Anyone who wants to understand Ramsay need only measure his passion for physical conditioning. He'd been a swimmer all his life—he was a Navy frogman, remember—and a casual cyclist, but never a runner until he went West. When he was in Buffalo, Ramsay—a ham and eggs, steak and hamburger glutton—began to develop diverticulitis, an intestinal inflammation, which required that he change his diet and abstain from all meat and rich or fried foods. When he arrived in Portland, the fitness bug that runs rampant in Oregon hit him harder than most people. He set out to compete in a triathlon, the grueling event that combines swimming, biking and running. Loving aquatics, he was impressed to meet Don Schollander, the former Olympic swimmer, who introduced Ramsay to Tye Steinbech, Schollander's earliest coach, by then retired. Ramsay asked Steinbech if he wouldn't mind taking a look at his stroke. "I suddenly realized that I never really knew how to swim," Ramsay says. "He took my stroke apart and coached me like I was training for the Olympics." Ramsay, who had been building up his distance before he met Steinbech, really took off afterward: He swam each day until he was totally exhausted, usually doing a mile a day. Next, he sought out a local high school track coach, and then a triple jump coach named Roger Smith, to teach him how to run. The next thing he knew he had entered and finished his first triathlon, on Aug. 14, near Portland, swimming 1.2 miles in 46 minutes, biking 22 miles in 1:20 and running nine miles in 1:24.
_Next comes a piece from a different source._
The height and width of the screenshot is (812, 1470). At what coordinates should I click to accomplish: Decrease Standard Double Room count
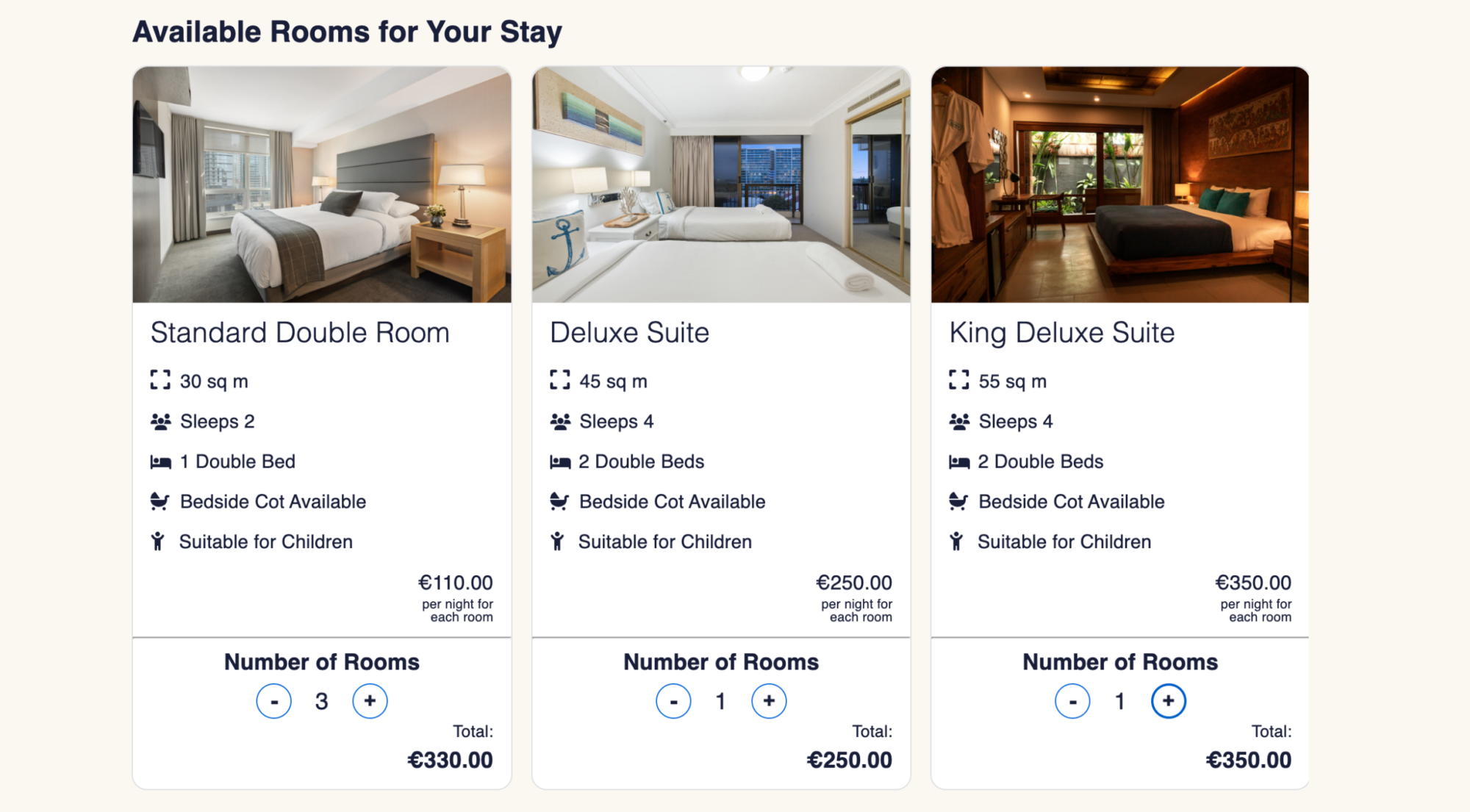coord(273,701)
"The triathlon is very appealing," he says. "Anybody can do it who wants to work at it. It isn't any great accomplishment." Maybe so, but the necessary training is too painful for all but the most dedicated souls. In fact, while Ramsay was training last summer, some of his friends thought he was going too far, particularly one day when he appeared near exhaustion. "I thought about making him quit," Buckwalter says. "Then I realized you can't make Ramsay quit."
Quit, hell. "Now that I've done it," Ramsay says, "I'd like to get my times down. Not that I think I could win it. But I know I could do a lot better. Maybe I could win one...." His goal is to complete the granddaddy of all triathlons, the Ironman in Hawaii. That one has a 2.4-mile swim, a 112-mile bike ride and a 26.2-mile marathon. The only problem is that it's contested in October, during basketball season.
Look at Ramsay as if he's crazy and he smiles back. "I think I could do it if I trained for it," he says. "I'm in better shape now than I was 30 years ago. I like to work hard. I have a constant feeling of well-being and alertness, and it keeps my mind clear—which I need for my job. I feel good, just as good as I can feel."
Which is really all you can ask of any athlete.